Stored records
--- START ---

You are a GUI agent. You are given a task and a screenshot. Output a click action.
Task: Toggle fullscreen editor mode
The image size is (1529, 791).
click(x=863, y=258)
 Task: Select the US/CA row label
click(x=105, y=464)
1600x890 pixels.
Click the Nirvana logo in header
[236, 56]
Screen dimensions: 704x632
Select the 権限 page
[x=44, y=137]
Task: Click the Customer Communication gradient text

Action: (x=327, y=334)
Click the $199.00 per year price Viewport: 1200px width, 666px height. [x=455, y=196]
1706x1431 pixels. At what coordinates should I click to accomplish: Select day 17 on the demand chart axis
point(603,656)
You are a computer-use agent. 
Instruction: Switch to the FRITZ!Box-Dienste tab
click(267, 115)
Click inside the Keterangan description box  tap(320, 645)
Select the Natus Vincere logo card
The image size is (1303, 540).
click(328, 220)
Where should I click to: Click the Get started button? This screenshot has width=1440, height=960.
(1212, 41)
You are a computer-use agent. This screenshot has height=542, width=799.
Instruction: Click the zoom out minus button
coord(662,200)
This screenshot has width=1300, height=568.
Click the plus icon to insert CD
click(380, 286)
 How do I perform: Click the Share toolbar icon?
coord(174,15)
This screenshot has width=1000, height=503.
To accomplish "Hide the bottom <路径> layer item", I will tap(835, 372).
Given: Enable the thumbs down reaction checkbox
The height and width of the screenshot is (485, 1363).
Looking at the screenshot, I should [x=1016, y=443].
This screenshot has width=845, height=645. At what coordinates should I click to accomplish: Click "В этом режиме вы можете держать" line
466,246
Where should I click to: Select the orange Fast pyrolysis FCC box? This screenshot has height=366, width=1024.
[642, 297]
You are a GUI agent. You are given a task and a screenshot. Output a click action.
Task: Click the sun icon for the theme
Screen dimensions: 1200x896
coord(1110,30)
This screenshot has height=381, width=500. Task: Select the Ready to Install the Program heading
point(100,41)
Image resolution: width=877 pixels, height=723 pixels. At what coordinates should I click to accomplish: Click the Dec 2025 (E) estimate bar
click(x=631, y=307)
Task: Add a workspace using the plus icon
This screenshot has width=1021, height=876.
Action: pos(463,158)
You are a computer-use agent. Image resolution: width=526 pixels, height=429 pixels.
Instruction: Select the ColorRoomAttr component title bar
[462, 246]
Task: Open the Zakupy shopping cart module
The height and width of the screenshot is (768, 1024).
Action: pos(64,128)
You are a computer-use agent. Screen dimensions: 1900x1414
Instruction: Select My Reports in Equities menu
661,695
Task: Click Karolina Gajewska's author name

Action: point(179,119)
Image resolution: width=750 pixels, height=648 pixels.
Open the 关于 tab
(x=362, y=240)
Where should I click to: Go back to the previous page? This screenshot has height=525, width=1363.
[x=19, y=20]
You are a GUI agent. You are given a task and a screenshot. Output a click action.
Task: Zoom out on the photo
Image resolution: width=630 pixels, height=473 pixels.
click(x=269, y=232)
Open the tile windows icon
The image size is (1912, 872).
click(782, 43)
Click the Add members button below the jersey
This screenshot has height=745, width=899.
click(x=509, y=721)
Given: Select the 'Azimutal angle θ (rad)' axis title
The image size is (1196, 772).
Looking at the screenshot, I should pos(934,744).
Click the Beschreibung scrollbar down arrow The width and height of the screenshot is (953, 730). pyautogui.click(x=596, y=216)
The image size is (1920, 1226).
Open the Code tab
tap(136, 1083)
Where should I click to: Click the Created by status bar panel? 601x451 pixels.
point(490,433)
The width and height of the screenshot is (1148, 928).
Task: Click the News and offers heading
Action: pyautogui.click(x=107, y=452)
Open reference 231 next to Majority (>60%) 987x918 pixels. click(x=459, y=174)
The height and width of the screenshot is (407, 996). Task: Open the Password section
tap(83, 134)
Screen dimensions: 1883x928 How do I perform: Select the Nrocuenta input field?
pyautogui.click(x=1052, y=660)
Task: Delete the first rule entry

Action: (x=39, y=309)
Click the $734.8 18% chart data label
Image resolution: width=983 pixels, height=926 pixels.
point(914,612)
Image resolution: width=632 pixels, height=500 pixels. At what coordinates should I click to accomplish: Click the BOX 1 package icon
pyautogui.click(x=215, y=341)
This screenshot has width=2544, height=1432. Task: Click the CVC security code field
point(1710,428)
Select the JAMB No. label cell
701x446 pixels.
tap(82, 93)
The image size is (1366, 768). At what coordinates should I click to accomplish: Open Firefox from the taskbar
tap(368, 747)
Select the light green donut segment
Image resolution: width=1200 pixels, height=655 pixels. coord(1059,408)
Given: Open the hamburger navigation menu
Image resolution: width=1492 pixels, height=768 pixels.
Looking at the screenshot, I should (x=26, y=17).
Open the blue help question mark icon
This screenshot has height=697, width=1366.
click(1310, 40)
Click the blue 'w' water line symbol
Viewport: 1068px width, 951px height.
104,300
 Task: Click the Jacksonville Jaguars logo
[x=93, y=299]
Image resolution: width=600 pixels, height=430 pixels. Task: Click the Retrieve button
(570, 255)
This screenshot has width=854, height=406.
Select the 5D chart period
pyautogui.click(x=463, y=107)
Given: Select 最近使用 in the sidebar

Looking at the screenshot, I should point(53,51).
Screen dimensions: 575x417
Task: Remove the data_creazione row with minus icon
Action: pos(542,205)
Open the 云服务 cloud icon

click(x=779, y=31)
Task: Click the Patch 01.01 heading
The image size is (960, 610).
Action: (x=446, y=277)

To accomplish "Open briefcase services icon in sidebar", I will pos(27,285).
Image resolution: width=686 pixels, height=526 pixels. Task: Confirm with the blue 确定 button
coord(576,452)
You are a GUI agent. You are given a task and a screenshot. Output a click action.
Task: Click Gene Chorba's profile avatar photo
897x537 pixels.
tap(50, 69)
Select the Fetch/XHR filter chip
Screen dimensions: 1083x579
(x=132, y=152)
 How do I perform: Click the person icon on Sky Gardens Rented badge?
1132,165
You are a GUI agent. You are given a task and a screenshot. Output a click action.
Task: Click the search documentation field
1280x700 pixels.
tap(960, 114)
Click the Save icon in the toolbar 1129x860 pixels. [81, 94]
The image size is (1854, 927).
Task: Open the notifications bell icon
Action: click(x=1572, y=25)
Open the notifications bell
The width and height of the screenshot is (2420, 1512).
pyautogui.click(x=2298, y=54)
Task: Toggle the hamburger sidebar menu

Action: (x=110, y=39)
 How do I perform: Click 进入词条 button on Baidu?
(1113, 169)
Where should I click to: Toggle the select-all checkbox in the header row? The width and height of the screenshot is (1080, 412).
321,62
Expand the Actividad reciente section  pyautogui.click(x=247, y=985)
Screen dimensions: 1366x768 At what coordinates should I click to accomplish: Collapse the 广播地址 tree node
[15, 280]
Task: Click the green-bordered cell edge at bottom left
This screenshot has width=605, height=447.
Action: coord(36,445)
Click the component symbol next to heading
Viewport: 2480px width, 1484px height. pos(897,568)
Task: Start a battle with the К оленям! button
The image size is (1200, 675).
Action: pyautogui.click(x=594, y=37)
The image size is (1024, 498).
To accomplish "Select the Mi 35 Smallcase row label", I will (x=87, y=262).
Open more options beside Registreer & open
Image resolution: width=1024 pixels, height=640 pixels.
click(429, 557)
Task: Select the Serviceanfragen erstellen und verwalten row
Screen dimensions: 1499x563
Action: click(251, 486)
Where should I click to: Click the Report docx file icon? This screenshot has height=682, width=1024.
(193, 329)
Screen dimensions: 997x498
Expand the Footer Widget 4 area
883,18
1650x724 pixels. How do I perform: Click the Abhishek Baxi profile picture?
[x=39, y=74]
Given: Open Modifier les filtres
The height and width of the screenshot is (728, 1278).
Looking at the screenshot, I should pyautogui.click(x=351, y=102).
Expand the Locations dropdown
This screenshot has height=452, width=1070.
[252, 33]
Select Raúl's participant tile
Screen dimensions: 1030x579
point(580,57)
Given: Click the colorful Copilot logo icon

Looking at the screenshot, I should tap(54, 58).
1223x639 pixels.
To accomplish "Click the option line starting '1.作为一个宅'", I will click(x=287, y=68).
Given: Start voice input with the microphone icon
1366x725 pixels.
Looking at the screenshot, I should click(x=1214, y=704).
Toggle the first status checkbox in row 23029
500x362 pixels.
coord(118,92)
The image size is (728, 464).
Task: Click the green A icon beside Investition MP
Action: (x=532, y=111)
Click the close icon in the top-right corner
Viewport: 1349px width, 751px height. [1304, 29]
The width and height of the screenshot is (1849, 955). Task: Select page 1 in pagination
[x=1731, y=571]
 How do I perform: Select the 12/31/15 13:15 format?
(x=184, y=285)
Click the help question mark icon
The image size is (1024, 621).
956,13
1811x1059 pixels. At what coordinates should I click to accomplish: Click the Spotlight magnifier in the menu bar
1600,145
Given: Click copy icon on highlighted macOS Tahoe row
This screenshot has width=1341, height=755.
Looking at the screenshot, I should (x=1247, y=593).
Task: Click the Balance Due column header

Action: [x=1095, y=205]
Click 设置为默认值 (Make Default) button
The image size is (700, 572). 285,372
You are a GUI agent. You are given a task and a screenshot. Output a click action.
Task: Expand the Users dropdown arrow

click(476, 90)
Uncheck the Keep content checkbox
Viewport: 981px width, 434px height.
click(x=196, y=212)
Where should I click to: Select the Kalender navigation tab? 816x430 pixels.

--- END ---

**Exercise brief:** Begin with the line that contains "Toggle the first status checkbox in row 23029" and end with the last line of the records; set down every line in that span exactly, and nothing else.

**Response box:**
Toggle the first status checkbox in row 23029
500x362 pixels.
coord(118,92)
The image size is (728, 464).
Task: Click the green A icon beside Investition MP
Action: (x=532, y=111)
Click the close icon in the top-right corner
Viewport: 1349px width, 751px height. [1304, 29]
The width and height of the screenshot is (1849, 955). Task: Select page 1 in pagination
[x=1731, y=571]
 How do I perform: Select the 12/31/15 13:15 format?
(x=184, y=285)
Click the help question mark icon
The image size is (1024, 621).
956,13
1811x1059 pixels. At what coordinates should I click to accomplish: Click the Spotlight magnifier in the menu bar
1600,145
Given: Click copy icon on highlighted macOS Tahoe row
This screenshot has width=1341, height=755.
Looking at the screenshot, I should (x=1247, y=593).
Task: Click the Balance Due column header

Action: [x=1095, y=205]
Click 设置为默认值 (Make Default) button
The image size is (700, 572). 285,372
You are a GUI agent. You are given a task and a screenshot. Output a click action.
Task: Expand the Users dropdown arrow

click(476, 90)
Uncheck the Keep content checkbox
Viewport: 981px width, 434px height.
click(x=196, y=212)
Where should I click to: Select the Kalender navigation tab? 816x430 pixels.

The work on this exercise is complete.